From: austin on
Symon,

Well, Cypress, Xilinx, IBM, and many others have made it no secret that
neutrons at sea level are causing upsets, and we have done something
about it (and presented the papers, and shown our results).

Intel has also been working very quietly on this, with much less press.

I suggest that if you are not thinking about single event effects, you
should be, and demanding your vendor show you the proof of their design
efforts in this regard.

Virtex 5 is (as of today), 144 FIT/Mb for the config bits, 95%
confidence interval from 100 to 200 FIT/Mb. This is from our 400
devices located on mountain tops in France (31.029 Giga-bit-years of
test time, 35 events).

Compare this to a 65nm ASSP or ASIC, which is at least 1000 FIT/Mb or
1000 FIT/million gates(!). Do nothing, and it gets worse. Do
something, and it gets back to where it should be. These numbers from
the SELSE II conference a few years back: the industry numbers are
really a lot worse, but no one will admit it.

There is a reason why Xilinx FPGA devices are finding their way into
many high availability and high reliability applications: we are the
only choice -- there is no competition whatsoever.

Austin
From: austin on
Symon,

First of all, there is no such thing as a single particle detector.

Secondly, detecting the current spike (from a strike) requires a very
complex circuit, itself subject to spikes (I know, we designed them for
the USAF...)

Thirdly, Intel has done far more than this, and deserved a better PR.

Perhaps they should fire the PR firm?

Austin

Symon wrote:
> "austin" <austin(a)xilinx.com> wrote in message
> news:ftg25m$p2m2(a)cnn.xsj.xilinx.com...
>> Intel has also been working very quietly on this, with much less press.
>>
> Hi Austin,
> I wondered what were your thoughts on their patent where "The cosmic ray
> detector [built into the device] is therefore designed to spot when rays
> have caused interference and then tell the chip to repeat the command." ? I
> guess in an FPGA it could trigger a readback to ensure the device was still
> correctly configured and/or issue a user logic reset.
> Cheers, Syms.
>
>
From: austin on
And,

Yes, in S3A, S3AN, S3D, V4, V5 we are able to either reconfigure on
detection of an upset, notify the user (and they decide what to do), or
in V4 and V5, correct the flipped bit without having to reconfigure (or
even go to the config flash/prom).

Basically, in our road show, it is detailed how the user needs to decide
what to do, and at what levels, in order to meet their availability and
reliability numbers.

Mitigation is part hardware, part system architecture, and part
software.
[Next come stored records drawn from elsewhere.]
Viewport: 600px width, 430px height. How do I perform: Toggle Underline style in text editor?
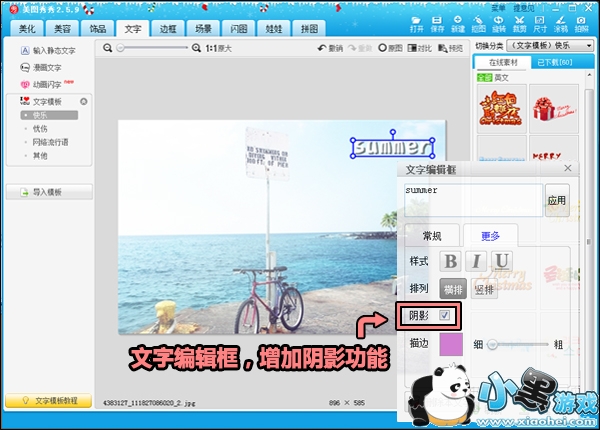[502, 261]
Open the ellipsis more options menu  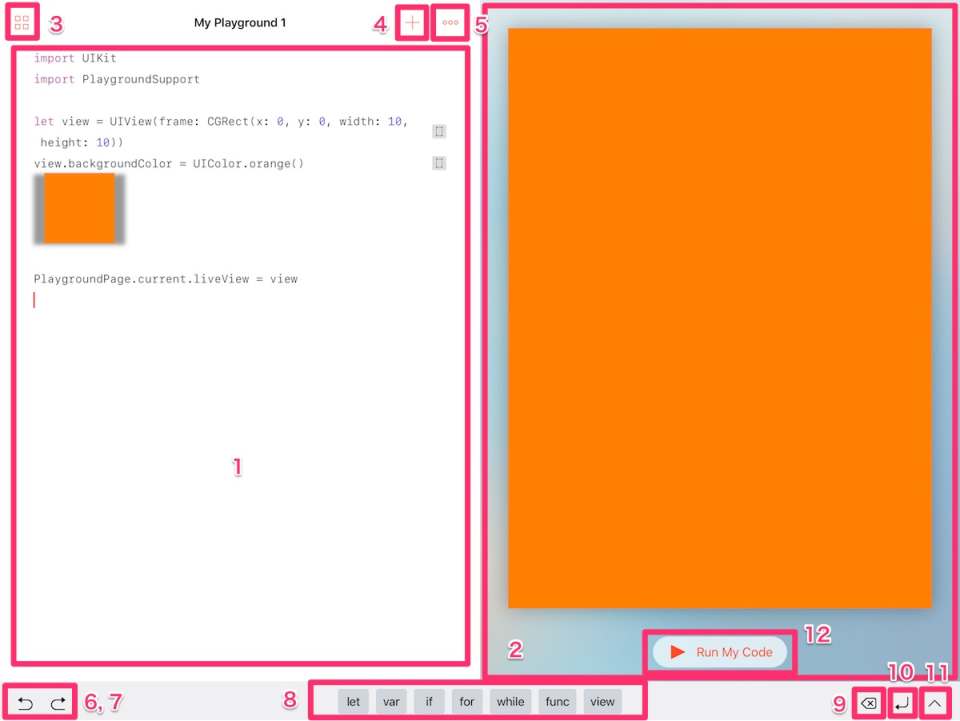(x=449, y=21)
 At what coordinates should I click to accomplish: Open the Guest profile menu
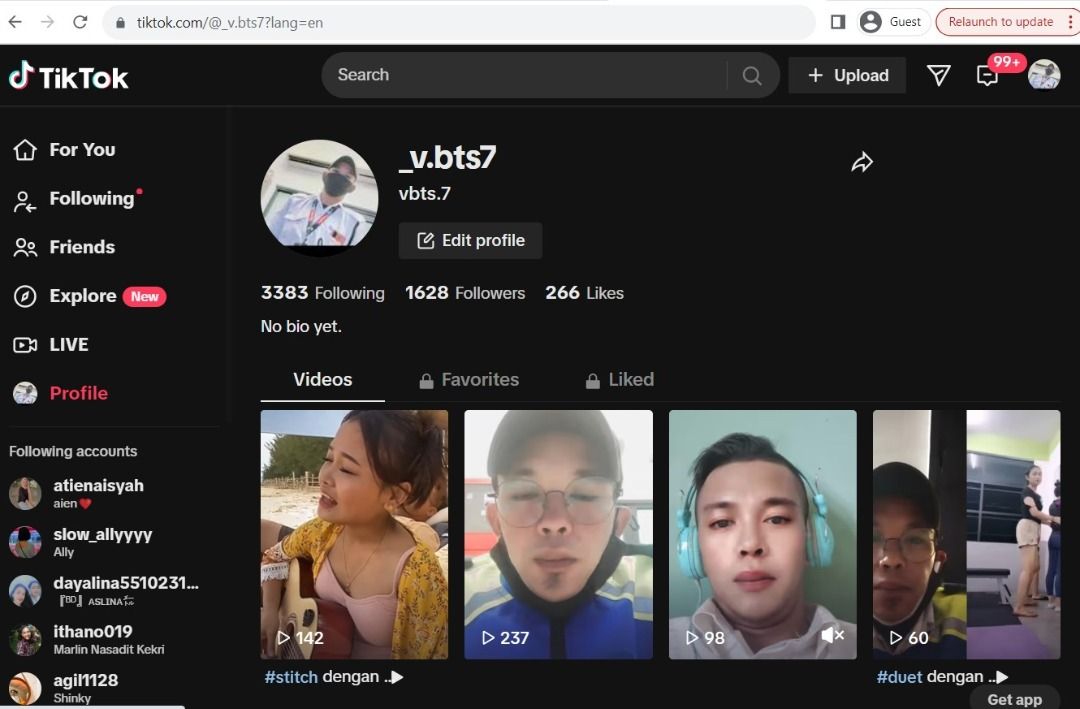[891, 22]
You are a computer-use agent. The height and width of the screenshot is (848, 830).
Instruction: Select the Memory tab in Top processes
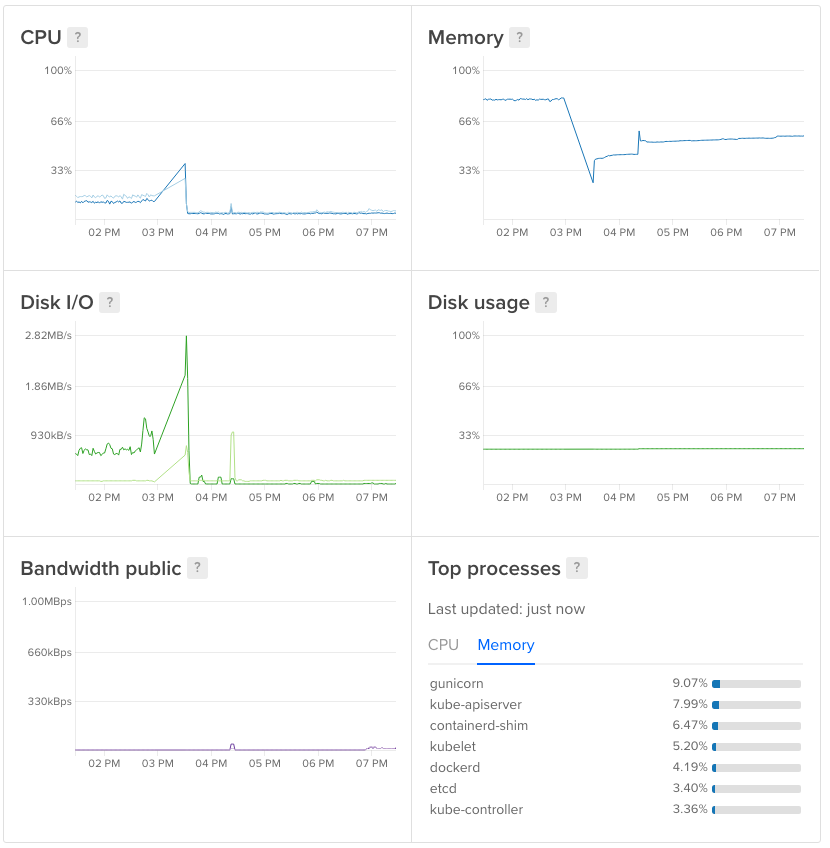(x=506, y=645)
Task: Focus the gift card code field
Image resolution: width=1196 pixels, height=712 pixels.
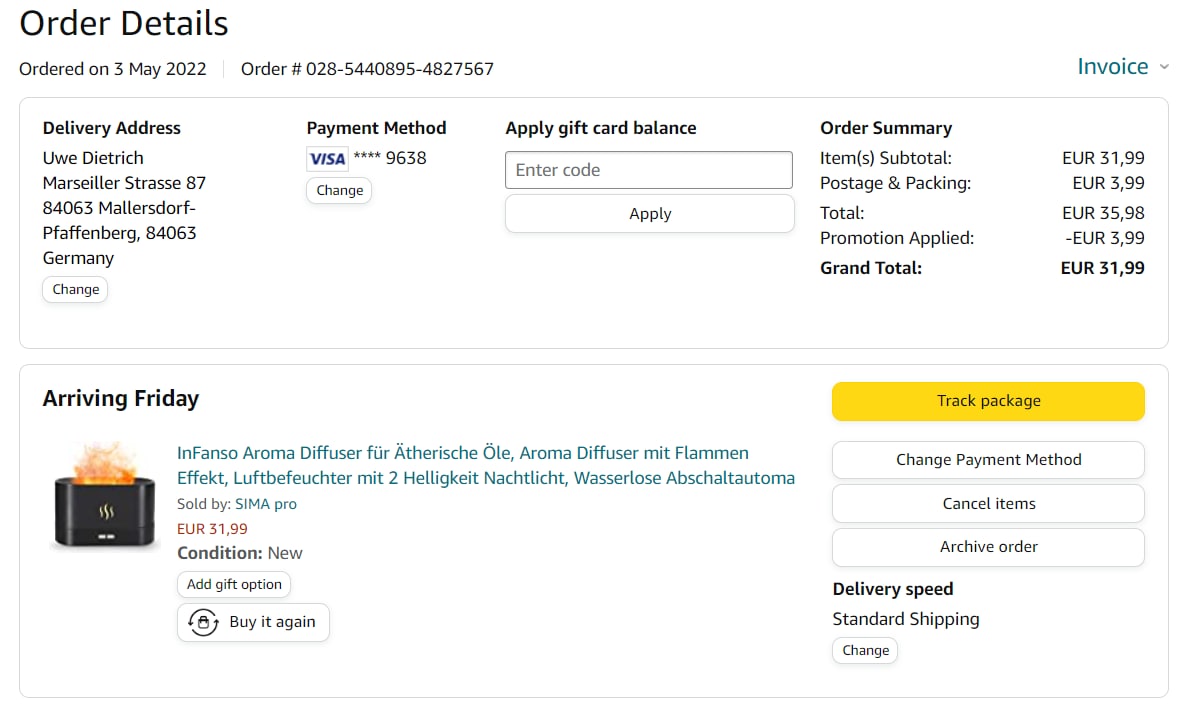Action: click(648, 170)
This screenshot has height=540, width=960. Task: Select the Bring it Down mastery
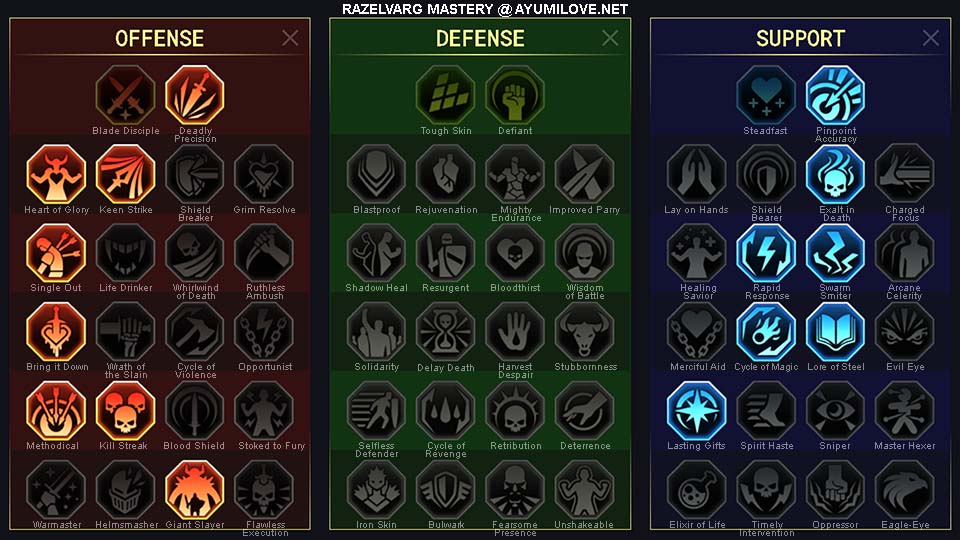click(56, 332)
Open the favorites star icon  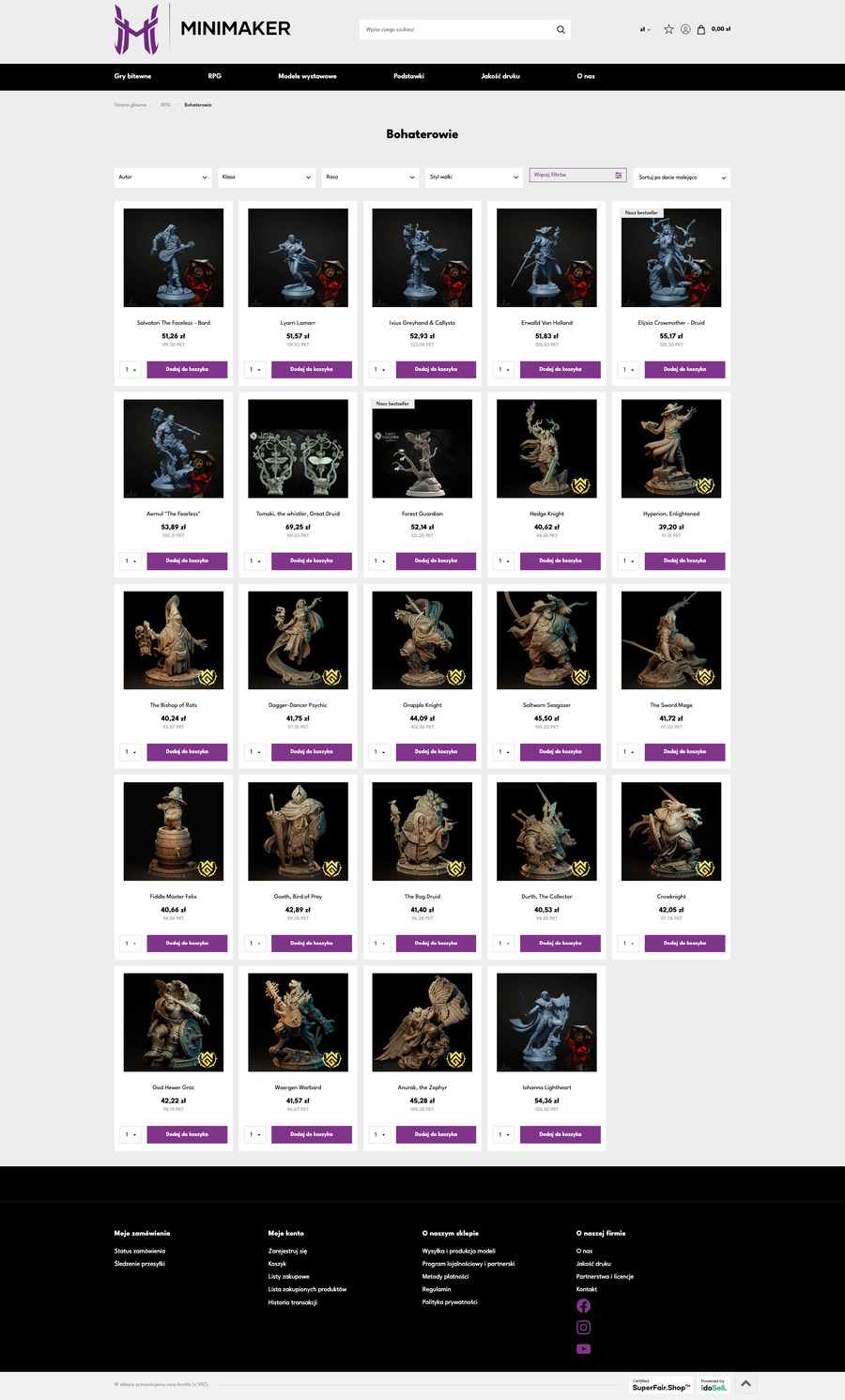668,29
Depending on what you are doing, and how long you can
tolerate being "off-line" there are different solutions.

They are:
-just reconfigure, start fresh
-just fix the bit flip, continue on (as a flip does nothing 90% of the
time, and seldom causes anything to 'crash')
-fix the bit flip and reset or go back to a check point/known states
-use dual redundancy, and check for agreement (if a fault is not
tolerated - like in banking, accounting) repeat if no agreement
-use full triple modular redundancy (when it must be correct, and 100%
available), also scrub to fix bits that may flip so flips are not
allowed to accumulate

All methods are used by our customers, and they all work. We have
reference designs and support for these models. And they can be tested
by reconfiguring to flip bits while operating. One heck of a lot cheaper
than using a proton beam, or neutron beam .... and more complete (we
have folks who flip each bit, one by one, and prove their system meets
its requirements).

Austin
From: Jon Elson on


Symon wrote:
> "austin" <austin(a)xilinx.com> wrote in message
> news:ftg25m$p2m2(a)cnn.xsj.xilinx.com...
>
>>Intel has also been working very quietly on this, with much less press.
>>
>
> Hi Austin,
> I wondered what were your thoughts on their patent where "The cosmic ray
> detector [built into the device] is therefore designed to spot when rays
> have caused interference and then tell the chip to repeat the command." ? I
> guess in an FPGA it could trigger a readback to ensure the device was still
> correctly configured and/or issue a user logic reset.
> Cheers, Syms.
>
>

Boy, I saw that text, too, and really wondered about how reliable such a
procedure would be. If the state of flip-flops or dynamic memories are
altered, repeating the previous instruction operation would be
worthless. There is SO much more area in high-end CPUs devoted to
memory and much less to logic functions, I would expect memory
corruption to be the most probable fault.

Jon

From: Colin Paul Gloster on
Austin posted:
|------------------------------------------------------------------------|
|"[..] |
| |
|[..] they can be tested |
|by reconfiguring to flip bits while operating. One heck of a lot cheaper|
|than using a proton beam, or neutron beam .... and more complete (we |
|have folks who flip each bit, one by one, and prove their system meets |
|its requirements)." |
|------------------------------------------------------------------------|

Logical testing will not match checking whether real radiation respects
your model of the system. One transient can defeat the outcome of clocked
triply modularly redundant voters.

Sincerely,
Colin Paul Gloster,
unemployed and cold